Similarly, in the 1890s a couple of shoe companies were founded in St. Louis, Peters Shoe Co. by Henry Peters, and Roberts, Johnson and Rand Shoe Co. by Jack and Oscar Johnson and their cousin Frank C. Rand, with additional financing by John C. Roberts.
And that’s how it was. You started a company and named it after yourself, the place where it operated or something associated with either you or the place. By the 1940s Ed Broyhill had come to own several furniture factories in several towns, not just Lenoir, so he renamed the business but stuck with that principal and called it Broyhill Furniture.
But sometimes when a business got big, or it no longer was just a family business, the name changed. The shoe companies I just mentioned merged and became International Shoe Co. in 1911.
And then sometimes companies change names because they expand into new areas, which happened when the folks at International Shoe decided to get into apparel and retailing, so in 1966 they went with a trend toward names that were created by pushing words together: Interco. That’s not what we would call a brand now, just a name that says nothing and can’t get pigeonholed.
If the name Interco sounds familiar, it’s because in 1980 Interco decided to get into the furniture business and bought Broyhill Furniture for $151.5 million. Interco kept on buying furniture companies, and eventually got out of its other lines of business, so in 1996 it became Furniture Brands International.
I’m guessing from that choice that “branding” still was not a big thing in the 1990s, because “Furniture Brands” is a name that conveys only that the company has several brand names of furniture. It does not bring anything else to mind.
And by current business reasoning, that by itself would be reason enough to pick a new name, even if the name Furniture Brands had no negative baggage.
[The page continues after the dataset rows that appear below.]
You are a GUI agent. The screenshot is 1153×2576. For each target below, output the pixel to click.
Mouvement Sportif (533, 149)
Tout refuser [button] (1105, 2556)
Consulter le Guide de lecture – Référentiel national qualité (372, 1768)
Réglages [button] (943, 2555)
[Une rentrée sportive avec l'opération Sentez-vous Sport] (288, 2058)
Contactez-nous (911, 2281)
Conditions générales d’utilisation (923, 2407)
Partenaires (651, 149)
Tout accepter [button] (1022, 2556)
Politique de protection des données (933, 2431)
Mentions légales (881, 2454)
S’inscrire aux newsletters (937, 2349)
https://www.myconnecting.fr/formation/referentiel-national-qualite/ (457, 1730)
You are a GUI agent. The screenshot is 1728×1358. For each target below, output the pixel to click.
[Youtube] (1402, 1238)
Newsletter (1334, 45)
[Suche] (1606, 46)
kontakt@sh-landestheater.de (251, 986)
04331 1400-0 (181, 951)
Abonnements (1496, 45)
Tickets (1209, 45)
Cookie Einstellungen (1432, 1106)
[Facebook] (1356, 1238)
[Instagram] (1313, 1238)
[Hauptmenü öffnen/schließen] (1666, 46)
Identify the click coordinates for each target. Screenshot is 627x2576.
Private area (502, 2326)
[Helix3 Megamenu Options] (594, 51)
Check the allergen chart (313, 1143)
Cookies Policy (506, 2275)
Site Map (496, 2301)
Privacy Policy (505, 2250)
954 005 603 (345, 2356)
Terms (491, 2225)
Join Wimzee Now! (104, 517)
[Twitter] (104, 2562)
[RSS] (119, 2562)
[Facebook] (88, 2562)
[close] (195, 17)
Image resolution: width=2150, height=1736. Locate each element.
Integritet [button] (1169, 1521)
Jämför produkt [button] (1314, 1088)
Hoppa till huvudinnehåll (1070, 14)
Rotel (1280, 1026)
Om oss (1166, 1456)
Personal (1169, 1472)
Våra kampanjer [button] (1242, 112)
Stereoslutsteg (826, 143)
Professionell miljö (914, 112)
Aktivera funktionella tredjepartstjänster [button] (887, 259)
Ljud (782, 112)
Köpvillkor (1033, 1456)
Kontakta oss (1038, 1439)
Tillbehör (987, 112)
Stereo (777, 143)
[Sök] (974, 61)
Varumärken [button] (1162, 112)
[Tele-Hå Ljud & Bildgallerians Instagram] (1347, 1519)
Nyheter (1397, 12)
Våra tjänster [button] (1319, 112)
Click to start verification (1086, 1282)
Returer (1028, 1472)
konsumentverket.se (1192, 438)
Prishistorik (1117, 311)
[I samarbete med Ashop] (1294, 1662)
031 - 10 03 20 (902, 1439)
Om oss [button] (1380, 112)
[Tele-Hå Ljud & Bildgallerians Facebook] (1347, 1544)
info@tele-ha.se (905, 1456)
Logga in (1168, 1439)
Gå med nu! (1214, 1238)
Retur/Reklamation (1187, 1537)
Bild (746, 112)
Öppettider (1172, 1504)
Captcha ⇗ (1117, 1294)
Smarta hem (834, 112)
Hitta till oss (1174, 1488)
What do those two words make you think of? Heritage: perhaps tradition, something solid, with deep roots. Home: a place that’s comfortable and safe.
If you’re in the business of selling furniture, those are some pretty positive associations, and you can bet that’s no accident.
But now comes the hard part: Branding is not just picking a name. Otherwise it would be called “naming.” The name is a starting point in creating a brand. The product and the company’s conduct have to back up the promise of the name.
If Heritage Home Group accomplishes that, then KPS’ investment will come out smelling like a rose.